The fate of Ireland’s prisons for “fallen women” is exposing a painful history

For 70 years, unmarried mothers were imprisoned in Magdalene laundries. Today, the question of these buildings' future is forcing the past back to the surface. 

By Siobhan Fenton

On a sweltering summer’s day in Dublin, a leisure centre on Sean MacDermott street is filled with children cooling off from a rare heatwave. The sounds of splashes and shrieks from the swimming pool echo onto the silent street outside. A blazing sun evaporates a small trail of wet footprints on the pavement. 

Opposite looms a tall, dark brown building. Innocuous at first glance and unremarkable for those who don’t know its history, the building stands in silent contrast to the rest of the street. Weeds twine around its drainpipes and sprout from its window panes and chimneys.

A pair of netted curtains lies askew, caked in filth. Crucifixes are engraved on the building’s façade, and a stone rendering of the Virgin Mary gently cradling an infant Christ stands above the entrance door. Although the street is just a few minutes away from the city centre, it’s free of the bustling tourist crowds, and is untouched by Dublin’s recent tech boom.

● **RECORDED INFORMATION**:
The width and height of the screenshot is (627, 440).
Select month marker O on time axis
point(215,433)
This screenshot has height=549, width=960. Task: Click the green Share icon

● **INSTRUCTION 1**: Reproduce the part of the Magdalene laundries article starting at "The fate of" and ending at "panes and chimneys.".
● **INSTRUCTION 2**: Carry on writing the Magdalene laundries article from the point where it stops.
The listing is separate material, unrelated to the article on the Magdalene laundries.

● **EXERCISE OUTPUT 1**:
The fate of Ireland’s prisons for “fallen women” is exposing a painful history

For 70 years, unmarried mothers were imprisoned in Magdalene laundries. Today, the question of these buildings' future is forcing the past back to the surface. 

By Siobhan Fenton

On a sweltering summer’s day in Dublin, a leisure centre on Sean MacDermott street is filled with children cooling off from a rare heatwave. The sounds of splashes and shrieks from the swimming pool echo onto the silent street outside. A blazing sun evaporates a small trail of wet footprints on the pavement. 

Opposite looms a tall, dark brown building. Innocuous at first glance and unremarkable for those who don’t know its history, the building stands in silent contrast to the rest of the street. Weeds twine around its drainpipes and sprout from its window panes and chimneys.

● **EXERCISE OUTPUT 2**:
Until it closed in 1996, the building was the last of Ireland’s Magdalene laundries, one of the many institutions where Ireland’s so-called “fallen women” were incarcerated by orders of Roman Catholic nuns acting in concert with the Irish state.

Across Ireland, from the 1920s up until the 1990s, unmarried mothers, prostitutes, or women thought at risk of promiscuity were imprisoned in laundries, stripped of their names and freedoms, and forced to engage in exhausting, unpaid work. Though supposedly taken in under the auspices of Christian ethics (“Magdalen” means a public sinner), the women served as enslaved labour for Ireland’s laundry businesses. At least 10,000 women and girls are believed to have been placed in laundries over a 70-year period. 

The Magdalene laundries were hidden in plain sight – a visible stain, if you knew where to look. Today, as Ireland becomes increasingly secular and casts a critical eye over its complex relationship with the Catholic Church, the laundries have become a touchstone for probing discussions about its history.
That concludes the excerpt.